#### [Page text]
######

# heelcup/highback/gas pedal adjustments



## gjsnowboarder

lorcar said:


> hi guys
> the man rang at the door, and delivered my Union Data pinstripe bindings. I am stoked, they look fantastic. Since I havent received my board yet, I was just contemplating the bindings and reading the attached manual. I guess all my stuff is now set in the middle (middle holes, middle position, etc).
> So my questions for you are the following:
> 1- Heelcup adjustment: when is this due? i simply thought you would snug your heel into the bindings and then work on gaspedal and toestrap to fit it properly. How am I supposed to work on heelcup adjustment? how do I know I have the right heelcup positioning?
> 2- gaspedal: same thing here: how do I know it's ok? should the boot completely be over the gaspedal? so big boot means all gas pedal out? or what?
> 3- highback adjustment: should I make it parallel to the edge of the board? or parallel to my calf? how do you set this?
> 
> thanks a lot in advance


1.) Since bindings are made to fit a variety of sizes you need to adjust this to help center your foot in the binding and on the board.
2.) Your gaspedal and end of toe hopefully will match up, however for big footed riders sometimes close is good enough.

######

#### [Extracted material]
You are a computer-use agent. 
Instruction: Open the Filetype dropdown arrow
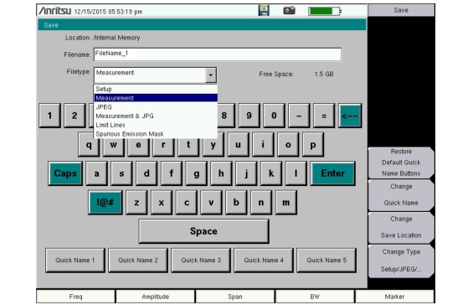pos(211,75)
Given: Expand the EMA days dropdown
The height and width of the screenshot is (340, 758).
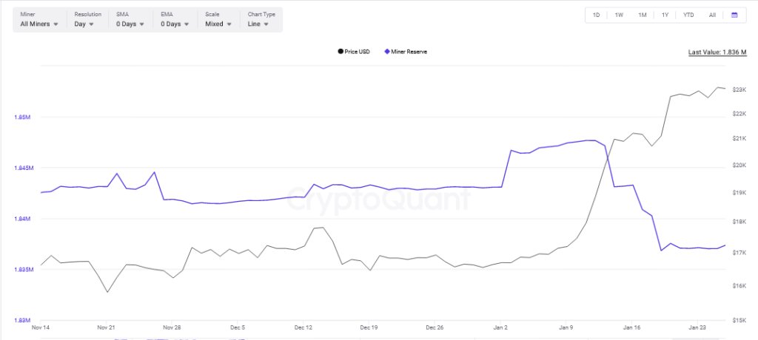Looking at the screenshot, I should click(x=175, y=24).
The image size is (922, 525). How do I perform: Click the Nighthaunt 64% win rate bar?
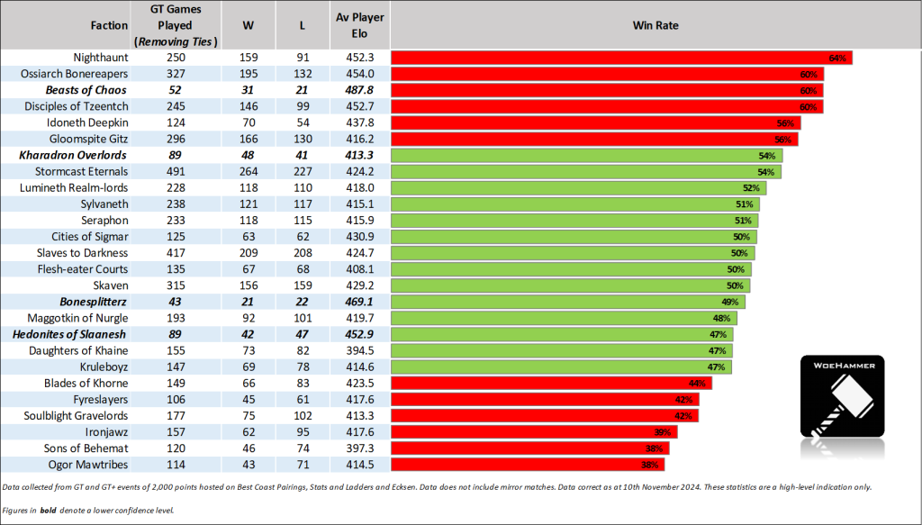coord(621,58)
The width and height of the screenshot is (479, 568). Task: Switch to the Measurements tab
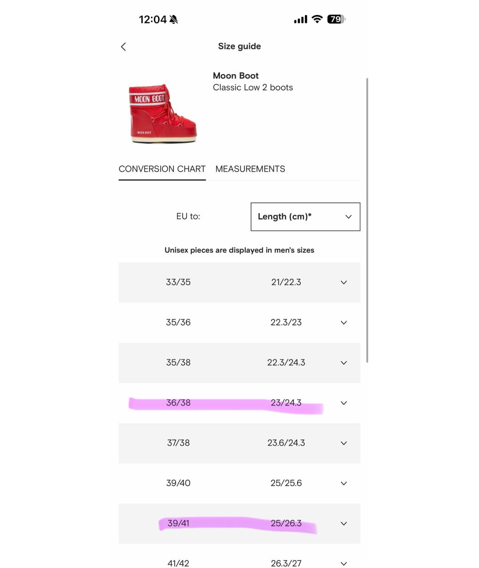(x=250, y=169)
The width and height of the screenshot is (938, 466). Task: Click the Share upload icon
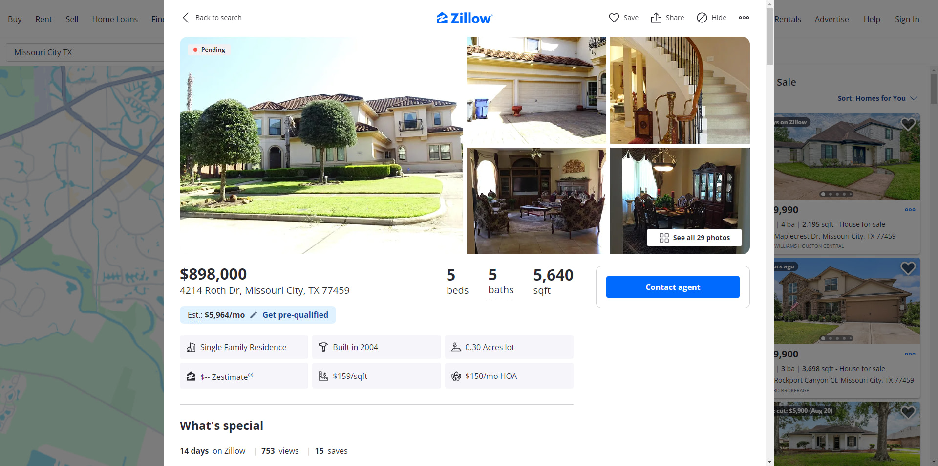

######

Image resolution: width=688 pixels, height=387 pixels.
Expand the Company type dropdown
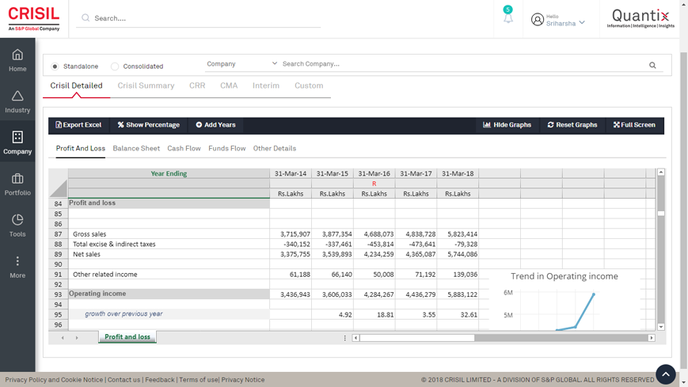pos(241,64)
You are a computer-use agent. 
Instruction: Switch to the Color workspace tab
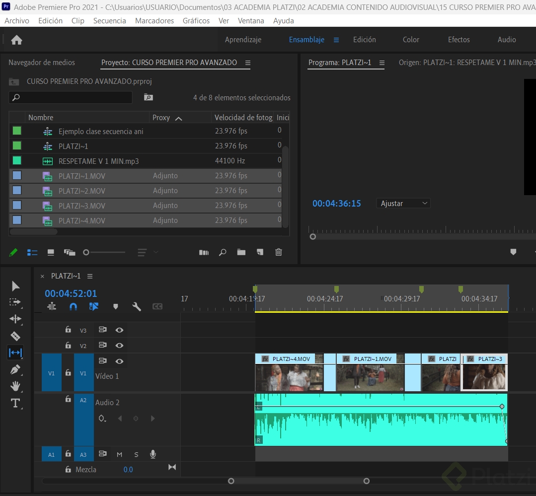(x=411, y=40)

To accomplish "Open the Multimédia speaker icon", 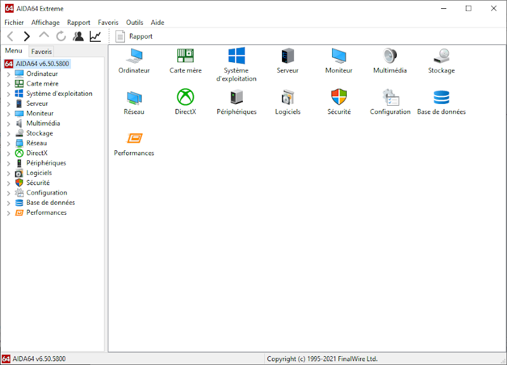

######

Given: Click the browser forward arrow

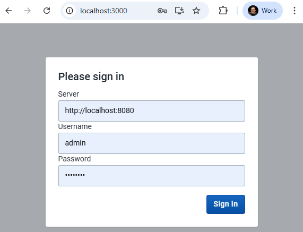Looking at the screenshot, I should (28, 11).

######

#### [Problem 1]
Decide whether each statement agrees with the binding-adjustment thread above, answering yes or no and quoting the words that decide it. (a) The poster had already received the board when the bindings arrived. (b) The reply says heelcup adjustment helps center the foot in the binding and on the board. (c) The reply says the gas pedal must line up exactly with the end of the toe for every rider.
#### [Problem 2]
Go on with the binding-adjustment thread, starting right after its last line.

#### [Written reply 1]
(a) No: "Since I havent received my board yet"
(b) Yes: "you need to adjust this to help center your foot in the binding and on the board"
(c) No: "however for big footed riders sometimes close is good enough"

#### [Written reply 2]
3.) Hi-back gets matched up to the calf.

The idea with binding adjustments is to get them matched up with your body so you are center on your board between your toe-side and heel-side and are comfortable. In some case if you have a bio-mechanical issue( your body has limitations). You can tweak the binding set-up to help compensate for the limitation.


----------



## TintedOut

1. Kinda dont unstand what your asking. I just left my heelcup alone. Everything is snug when both straps are tight.
2. Whatever feel best for you. I keep my gas pedals right at the tip of my boot. I wear a size 11 boot tho, so they dont adjust pass my boot on the last hole.
3.For my highbacks it stick out past my board and ride with positive lean for carving better. 

Hope this helps


----------



## BliND KiNK

The only thing I noticed was the gas pedal talk... the way I did mine was all the way in.. where the front ball of my foot rests on the incline since I'm assuming the ramp is there to make toeside easier.. so my boot goes probably 1 in over the actually binding? 

but I adjusted my binding so the gas pedal wouldn't go over the edge of my board because that just looked like it could potentially suck.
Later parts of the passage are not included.